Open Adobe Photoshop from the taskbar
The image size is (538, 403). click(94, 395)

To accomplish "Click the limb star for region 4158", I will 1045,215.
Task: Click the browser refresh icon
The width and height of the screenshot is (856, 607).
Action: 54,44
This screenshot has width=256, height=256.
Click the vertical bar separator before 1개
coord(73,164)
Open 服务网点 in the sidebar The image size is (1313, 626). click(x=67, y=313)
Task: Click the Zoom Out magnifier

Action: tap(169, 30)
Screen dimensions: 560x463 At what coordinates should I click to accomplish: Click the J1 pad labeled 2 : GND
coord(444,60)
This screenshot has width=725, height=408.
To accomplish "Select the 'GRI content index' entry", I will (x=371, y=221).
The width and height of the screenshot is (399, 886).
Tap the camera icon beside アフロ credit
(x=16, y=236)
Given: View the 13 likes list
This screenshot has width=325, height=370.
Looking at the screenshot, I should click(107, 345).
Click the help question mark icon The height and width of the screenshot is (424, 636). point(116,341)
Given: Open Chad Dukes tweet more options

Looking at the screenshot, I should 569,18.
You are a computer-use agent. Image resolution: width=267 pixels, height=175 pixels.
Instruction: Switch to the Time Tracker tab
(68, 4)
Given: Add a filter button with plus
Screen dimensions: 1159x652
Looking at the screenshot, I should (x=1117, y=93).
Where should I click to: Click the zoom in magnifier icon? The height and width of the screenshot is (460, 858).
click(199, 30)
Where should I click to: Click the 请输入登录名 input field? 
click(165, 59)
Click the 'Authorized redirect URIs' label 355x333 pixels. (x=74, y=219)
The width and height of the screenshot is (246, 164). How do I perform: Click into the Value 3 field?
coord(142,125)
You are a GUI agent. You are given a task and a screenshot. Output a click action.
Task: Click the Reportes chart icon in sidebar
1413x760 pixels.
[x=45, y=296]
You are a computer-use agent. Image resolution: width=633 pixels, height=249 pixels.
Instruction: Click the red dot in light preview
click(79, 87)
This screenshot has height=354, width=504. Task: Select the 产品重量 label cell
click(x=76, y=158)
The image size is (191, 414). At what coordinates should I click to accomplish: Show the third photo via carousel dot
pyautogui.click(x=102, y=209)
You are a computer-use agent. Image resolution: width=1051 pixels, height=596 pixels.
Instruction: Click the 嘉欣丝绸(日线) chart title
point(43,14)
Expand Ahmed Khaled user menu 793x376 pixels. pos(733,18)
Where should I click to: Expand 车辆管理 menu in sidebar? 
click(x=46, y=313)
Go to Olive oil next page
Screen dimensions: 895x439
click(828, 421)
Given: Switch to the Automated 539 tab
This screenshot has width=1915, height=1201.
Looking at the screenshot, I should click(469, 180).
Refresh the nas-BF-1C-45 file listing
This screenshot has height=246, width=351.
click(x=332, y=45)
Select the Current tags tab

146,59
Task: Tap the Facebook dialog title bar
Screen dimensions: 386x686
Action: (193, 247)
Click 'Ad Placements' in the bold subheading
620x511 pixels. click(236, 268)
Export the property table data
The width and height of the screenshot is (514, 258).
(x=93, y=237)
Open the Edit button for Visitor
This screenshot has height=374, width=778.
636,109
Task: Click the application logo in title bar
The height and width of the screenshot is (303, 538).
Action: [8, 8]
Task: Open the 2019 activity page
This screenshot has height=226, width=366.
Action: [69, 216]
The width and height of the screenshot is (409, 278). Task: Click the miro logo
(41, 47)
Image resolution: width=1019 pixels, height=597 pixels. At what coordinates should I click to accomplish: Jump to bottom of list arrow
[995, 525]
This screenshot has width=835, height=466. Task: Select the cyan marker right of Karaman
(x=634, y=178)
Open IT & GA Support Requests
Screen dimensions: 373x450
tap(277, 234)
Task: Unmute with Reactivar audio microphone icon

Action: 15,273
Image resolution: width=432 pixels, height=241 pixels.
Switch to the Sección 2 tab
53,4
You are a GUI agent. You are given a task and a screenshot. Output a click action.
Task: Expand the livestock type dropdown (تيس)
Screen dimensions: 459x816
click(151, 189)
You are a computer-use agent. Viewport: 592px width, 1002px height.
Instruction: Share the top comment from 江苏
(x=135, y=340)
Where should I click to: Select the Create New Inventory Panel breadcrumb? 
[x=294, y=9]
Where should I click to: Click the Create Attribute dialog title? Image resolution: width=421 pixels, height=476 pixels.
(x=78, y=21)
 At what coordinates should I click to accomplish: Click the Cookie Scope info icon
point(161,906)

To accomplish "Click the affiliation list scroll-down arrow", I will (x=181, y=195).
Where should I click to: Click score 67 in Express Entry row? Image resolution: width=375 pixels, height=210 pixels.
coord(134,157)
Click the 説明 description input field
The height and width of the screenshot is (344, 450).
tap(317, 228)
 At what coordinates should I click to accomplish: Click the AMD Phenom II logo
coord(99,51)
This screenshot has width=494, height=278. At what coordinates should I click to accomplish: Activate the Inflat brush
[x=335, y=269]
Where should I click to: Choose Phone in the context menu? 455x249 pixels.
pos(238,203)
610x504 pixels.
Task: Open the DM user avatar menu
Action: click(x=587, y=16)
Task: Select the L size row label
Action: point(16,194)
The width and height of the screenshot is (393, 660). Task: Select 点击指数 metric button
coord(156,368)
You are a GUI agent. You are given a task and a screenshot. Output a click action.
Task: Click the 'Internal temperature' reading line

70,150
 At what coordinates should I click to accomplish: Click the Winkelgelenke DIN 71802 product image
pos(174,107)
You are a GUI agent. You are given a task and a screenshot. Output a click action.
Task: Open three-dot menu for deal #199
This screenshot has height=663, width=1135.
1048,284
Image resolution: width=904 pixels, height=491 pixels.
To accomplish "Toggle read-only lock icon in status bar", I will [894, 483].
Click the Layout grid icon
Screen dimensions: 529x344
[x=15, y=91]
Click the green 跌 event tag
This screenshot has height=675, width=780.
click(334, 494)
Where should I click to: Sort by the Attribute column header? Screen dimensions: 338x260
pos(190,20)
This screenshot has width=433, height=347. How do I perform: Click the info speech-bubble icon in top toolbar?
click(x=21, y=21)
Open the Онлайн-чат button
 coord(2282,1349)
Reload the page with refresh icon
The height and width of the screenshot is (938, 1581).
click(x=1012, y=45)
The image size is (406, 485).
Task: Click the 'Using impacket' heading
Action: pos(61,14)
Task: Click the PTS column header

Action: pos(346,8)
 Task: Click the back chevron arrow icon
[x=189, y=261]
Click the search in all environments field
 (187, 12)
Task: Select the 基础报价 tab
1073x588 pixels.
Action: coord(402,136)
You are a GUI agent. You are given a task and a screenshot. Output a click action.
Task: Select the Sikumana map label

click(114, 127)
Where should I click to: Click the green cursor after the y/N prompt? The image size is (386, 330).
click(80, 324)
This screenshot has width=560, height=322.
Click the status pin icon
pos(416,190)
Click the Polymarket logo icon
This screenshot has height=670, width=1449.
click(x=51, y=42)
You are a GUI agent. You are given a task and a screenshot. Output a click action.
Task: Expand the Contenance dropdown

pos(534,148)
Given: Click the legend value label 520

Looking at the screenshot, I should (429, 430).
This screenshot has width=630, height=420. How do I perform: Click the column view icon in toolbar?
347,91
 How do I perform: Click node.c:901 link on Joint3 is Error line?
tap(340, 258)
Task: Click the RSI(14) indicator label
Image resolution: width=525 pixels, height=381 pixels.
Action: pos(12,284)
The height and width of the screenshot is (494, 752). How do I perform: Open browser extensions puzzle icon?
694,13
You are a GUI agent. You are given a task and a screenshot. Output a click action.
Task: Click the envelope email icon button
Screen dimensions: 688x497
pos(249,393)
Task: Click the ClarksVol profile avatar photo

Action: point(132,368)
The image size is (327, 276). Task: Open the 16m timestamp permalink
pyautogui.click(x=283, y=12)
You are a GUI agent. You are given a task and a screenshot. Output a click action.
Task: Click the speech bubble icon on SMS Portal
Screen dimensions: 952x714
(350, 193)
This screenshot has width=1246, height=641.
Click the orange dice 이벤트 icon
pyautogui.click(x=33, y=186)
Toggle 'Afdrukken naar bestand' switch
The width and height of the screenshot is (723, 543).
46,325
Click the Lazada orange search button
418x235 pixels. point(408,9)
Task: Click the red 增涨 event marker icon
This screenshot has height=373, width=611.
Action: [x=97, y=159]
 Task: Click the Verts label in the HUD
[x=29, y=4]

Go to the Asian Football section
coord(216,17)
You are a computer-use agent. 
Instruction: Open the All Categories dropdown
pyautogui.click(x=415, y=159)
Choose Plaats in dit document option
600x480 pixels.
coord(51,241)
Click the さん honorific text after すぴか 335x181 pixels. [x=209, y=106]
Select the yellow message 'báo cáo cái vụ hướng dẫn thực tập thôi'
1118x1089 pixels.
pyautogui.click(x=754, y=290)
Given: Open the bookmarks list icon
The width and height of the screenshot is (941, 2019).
= = =
• [Task goal]
Could you set down, exactly as written, the lines above between the one holding "Where should I click to: Select" and the one holding "Image resolution: width=904", inclusive, and nothing more?

• [Response]
Where should I click to: Select the Create New Inventory Panel breadcrumb? 
[x=294, y=9]
Where should I click to: Click the Create Attribute dialog title? Image resolution: width=421 pixels, height=476 pixels.
(x=78, y=21)
 At what coordinates should I click to accomplish: Click the Cookie Scope info icon
point(161,906)

To accomplish "Click the affiliation list scroll-down arrow", I will (x=181, y=195).
Where should I click to: Click score 67 in Express Entry row? Image resolution: width=375 pixels, height=210 pixels.
coord(134,157)
Click the 説明 description input field
The height and width of the screenshot is (344, 450).
tap(317, 228)
 At what coordinates should I click to accomplish: Click the AMD Phenom II logo
coord(99,51)
This screenshot has width=494, height=278. At what coordinates should I click to accomplish: Activate the Inflat brush
[x=335, y=269]
Where should I click to: Choose Phone in the context menu? 455x249 pixels.
pos(238,203)
610x504 pixels.
Task: Open the DM user avatar menu
Action: click(x=587, y=16)
Task: Select the L size row label
Action: point(16,194)
The width and height of the screenshot is (393, 660). Task: Select 点击指数 metric button
coord(156,368)
You are a GUI agent. You are given a task and a screenshot. Output a click action.
Task: Click the 'Internal temperature' reading line

70,150
 At what coordinates should I click to accomplish: Click the Winkelgelenke DIN 71802 product image
pos(174,107)
You are a GUI agent. You are given a task and a screenshot. Output a click action.
Task: Open three-dot menu for deal #199
This screenshot has height=663, width=1135.
1048,284
Image resolution: width=904 pixels, height=491 pixels.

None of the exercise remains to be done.